Analysts and data scientists can face many hurdles in their work, especially when starting a new project. One such problem is working with such a large amount of data that you lose track of the goal. This happens with data scientists/analysts a lot. And it results in insights getting so messed up that the stakeholders fail to understand it. At this juncture, using a data science process is quite helpful.
A data science process allows one to navigate through the ocean of data in an organized manner. You can assess the data more carefully and remain focused, helping you avert diversions and get to the solution efficiently.
Here at Aryng, we have our own data science process, BADIR, to help us sail through any analytics project. While there are many different processes you can follow to do a project, BADIR stands out to be quite different from them. Most such frameworks focus on taking you from data to insights, but BADIR goes beyond that. While delivering insights, it shows you the impact the project will make.
What is BADIR?
BADIR is a five-step recipe-based plan to help you follow a structured approach to find the solutions efficiently. The process takes you from determining what questions to ask, through the design of your analysis, the collection of data, and data analysis, all the way to recommendations for actions to help drive impact on your business.
It is an acronym for:
- Business question
- Analysis plan
- Data collection
Using BADIR as a data science process
Let us consider an analysis done by Aryng to show you the five steps in action. The study was performed for a taxi services app, Hola (name changed).
The first step is to define the business goal of the data science project. It helps us understand the requirements of the stakeholders and directs the project toward the right direction.
In case of Aryng’s project for Hola, the business goal was to determine the feasibility of a new feature called safe drivers score. Hola’s product team wanted to understand driver personas and the mapping of vehicle insurance premiums for their drivers. They also wanted to understand if the safe drivers score feature would increase revenue or drive engagement. The insights needed to be presented in a month’s time.
You can notice here that the BADIR framework focuses on the 5Ws. These questions are considered basic when gathering information — who is asking for the analysis, why is he asking it, what and where are his focused market, and by when he needs the insights. Asking these questions, help us arrive at a well-defined business goal.
The next step is to create a hypotheses-driven analysis plan focusing on the business goal. Based on the hypotheses, we prepare our data requirements and definitions. We then define the methodologies we need to do the analysis. This allows us to focus only on the important aspects of analysis.

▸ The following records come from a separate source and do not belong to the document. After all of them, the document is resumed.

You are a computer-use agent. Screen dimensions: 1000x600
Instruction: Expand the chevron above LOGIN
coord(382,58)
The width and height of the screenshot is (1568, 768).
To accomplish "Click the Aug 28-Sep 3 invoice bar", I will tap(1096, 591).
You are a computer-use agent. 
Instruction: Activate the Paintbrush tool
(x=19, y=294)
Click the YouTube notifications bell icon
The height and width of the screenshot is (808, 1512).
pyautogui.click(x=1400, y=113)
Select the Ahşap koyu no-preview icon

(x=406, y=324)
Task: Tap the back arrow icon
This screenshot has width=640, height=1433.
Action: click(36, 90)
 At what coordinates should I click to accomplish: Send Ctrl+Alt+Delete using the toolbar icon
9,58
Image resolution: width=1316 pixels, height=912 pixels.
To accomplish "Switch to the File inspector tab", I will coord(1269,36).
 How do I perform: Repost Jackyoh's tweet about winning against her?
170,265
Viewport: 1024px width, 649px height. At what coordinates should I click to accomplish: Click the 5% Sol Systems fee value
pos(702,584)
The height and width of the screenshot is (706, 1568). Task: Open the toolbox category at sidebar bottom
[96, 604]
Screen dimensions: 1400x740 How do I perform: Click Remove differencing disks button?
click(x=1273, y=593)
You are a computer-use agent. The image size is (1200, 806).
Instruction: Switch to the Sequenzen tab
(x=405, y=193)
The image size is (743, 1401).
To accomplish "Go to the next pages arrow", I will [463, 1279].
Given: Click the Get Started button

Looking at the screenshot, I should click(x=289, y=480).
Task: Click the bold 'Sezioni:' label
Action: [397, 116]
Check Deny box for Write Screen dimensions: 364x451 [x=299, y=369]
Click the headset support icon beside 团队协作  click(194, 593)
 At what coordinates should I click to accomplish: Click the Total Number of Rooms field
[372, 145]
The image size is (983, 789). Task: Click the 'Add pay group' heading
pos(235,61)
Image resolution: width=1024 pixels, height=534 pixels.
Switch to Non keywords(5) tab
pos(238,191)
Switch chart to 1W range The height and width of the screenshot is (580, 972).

A good analysis plan should consist of the following features in the given order:
- Business Goal
- Analysis Goal
- Assumptions and Definitions
- Business Hypothesis
- Data Specification
- Project Plan along with timelines
The business goal remains the same as defined in the first part. The next step, the analysis goal, takes a more precise form. In the case of Hola, the analysis goal was to analyze driver scores with respect to daily miles and the trips the drivers took to create their personas.
“Analyze the distribution of driver scores, trips and miles to understand insurance premium mapping. Determine the frequency at which the driver should be informed of his/her scores.”
In the assumptions and definitions section, we mention the assumptions made and define any new keywords used in the analysis plan. Doing so helps us keep the analysts and other stakeholders on the same page.
In the next step, we mention the business hypothesis along with data we need to prove and disprove the hypothesis. Following this, we specify the data definitions mentioned in the hypotheses. In the Hola case, the data specification looked something like this.
The next step allows us to keep a tab on the people involved and their role in the project. The last section focuses on the hypothesis used to do the project. In the Hola case, we used Aggregate Analysis and Correlation Analysis.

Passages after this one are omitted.